India's Highway Liquor Ban Has Distillers Bracing for Pain

  • Top court ordered shutting such stores to curb drunk driving
  • About 40,000 liquor outlets shut after ban, executive says

A truck drives past a roadside liquor store located along a highway in Gurgaon, Haryana, India, on Feb. 20.

Photographer: Udit Kulshrestha/Bloomberg

As India’s recent ban on liquor stores along highways displaces outlets, the nation’s distillers are bracing for a drop in sales of as much as 8 percent this year, biting into the country’s $31 billion spirits market, according to a local maker of whiskey, vodka and rum.

Industrywide sales would drop by as much as 15 percent in the next three months as about 40,000 outlets, including retail shops and restaurants, stopped selling spirits, wine and beer after the ban took effect April 1, Deepak Roy, executive vice chairman of Allied Blenders and Distillers Ltd., said in an interview.

Sales will take some time to rebound as the outlets will need to relocate at least 500 meters (547 yards) away from highways, he said.

The implementation of the court order seeking to curb drunk driving adds to the woes of an industry that is facing a fresh wave of anti-alcohol laws. Companies including Diageo Plc-controlled United Spirits Ltd. will be affected as over a third of liquor outlets in India are located around national and state highways, according to a note by CLSA.

“It’s not an easy task for these high-volume and high-value outlets to find a new place somewhere close to highways,” said Roy. Apart from being relocated a certain distance away from highways, they will have to find locations that are not close to places of worship, schools and colleges, he said.
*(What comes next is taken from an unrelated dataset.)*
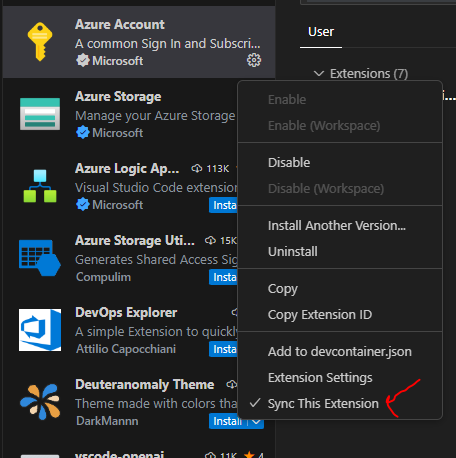Choose Install Another Version from the menu
Screen dimensions: 456x458
[x=337, y=226]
Allied Blenders, which sells spirits including a popular local whiskey, Officer’s Choice, sold 36 million cases of liquor in the year through March 2016, according to its website.

Alcohol Market

Alcoholic drinks worth about 1.37 trillion rupees ($21 billion) were sold through retail outlets in India in 2015, while sales of 1.08 trillion rupees were made through bars, restaurants, hotels and other catering establishments, according to Euromonitor International’s estimates.

India’s top court ordered the ban in December and last month said liquor shops in municipal areas with less than 20,000 population can be located within 220 meters of highways. It also allowed stores with licenses extending beyond April 1 to operate till the permit expires or at the latest until Sept. 30.

The ban is in response to India being home to some of the world’s deadliest roads. More than half of the 501,423 accidents in 2015 occurred on national or state highways, according to a government report. Drivers under the influence of alcohol or drugs accounted for 4.6 percent of deaths in road accidents across the country in 2015.

With liquor among the top revenue contributors for several states in the country, some analysts expect the states to lend support to the industry. Some cities have begun to reclassify national highways that run through them as city roads to bypass the ban.

“The process of transition is quite complex and the impact on industry volume is difficult to gauge,” CLSA said in the note, lowering its estimate for revenue at United Spirits and recommending investors sell the distiller’s shares. A spokeswoman at United Spirits declined to comment on the impact of the ban on the company.

Shares of United Spirits fell 0.3 percent to 2,027 rupees as of 12:01 p.m. in Mumbai trading. Radico Khaitan Ltd. declined 0.7 percent, while United Breweries Ltd. gained 0.9 percent. The benchmark S&P BSE Sensex Index dropped 0.3 percent.